Our specialist team of Housing & Property solicitors in London have been dedicated to defending the rights of those with housing issues for over 40 years. Our experienced lawyers specialise in a wide range of legal issues. The following case studies highlight how we’ve helped clients with an array of housing difficulties:
Our client was a tenant of a local authority who complained of extensive disrepair to her home since 2007. The disrepair included rotten windows, a defective boiler and damp in the kitchen and two bedrooms. There was also extensive problems with the damp proofing course and a gas leak reportedly caused by the damp corroding a cooper gas pipe. We helped our client to secure a report from a chartered surveyor detailing the defects to the property and what works were required to rectify the disrepair. The landlord failed to respond and it was necessary to issue court proceedings.
At trial the Judge found that the landlord had received full notice of the disrepair and had repeatedly failed to rectify the defects. The Judge, in finding the landlord liable, ordered an injunction for repairs and made an award for damages in the sum of £21,782 plus payment of the client’s legal costs.

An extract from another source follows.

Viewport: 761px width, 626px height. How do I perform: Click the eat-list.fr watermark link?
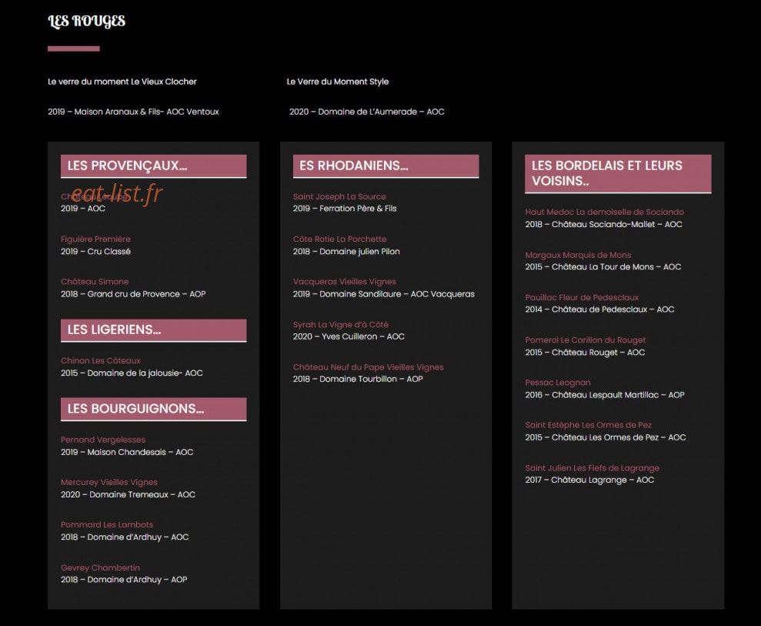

Our client, Mrs S, was a secure tenant of a London local authority. She had been experiencing disrepair to her home including leaks in the bathroom causing damp, mould growth and damage to the wall plaster and timbers. HJA were instructed to represent her in bringing a claim against the local authority landlord. A claim was issued at court and settlement was secured for all necessary works to be carried out and compensation of £22,500.
Our clients were a group of residents of a London social landlord. They had suffered a lack of heating and hot water for several years. We were instructed on this group action and were able to secure a settlement in excess of £100,000 for the residents together with an agreement to carry out works.
Our client was placed in accommodation with her two daughters in East London following a successful homeless application to her local authority. She challenged the suitability of the accommodation on the basis that the girls’ journey to school was too long and too expensive.
The review decision reached by the local authority maintained that the property was suitable and we assisted the client in issuing an appeal. On appeal, we challenged the apparent failure of the local authority to comply with their obligation to take all reasonable steps to identify accommodation nearer to the client’s borough.
This was an important point not only for this particular client but for many other homeless applicants who find themselves placed a long way out of their home borough following a positive homeless decision.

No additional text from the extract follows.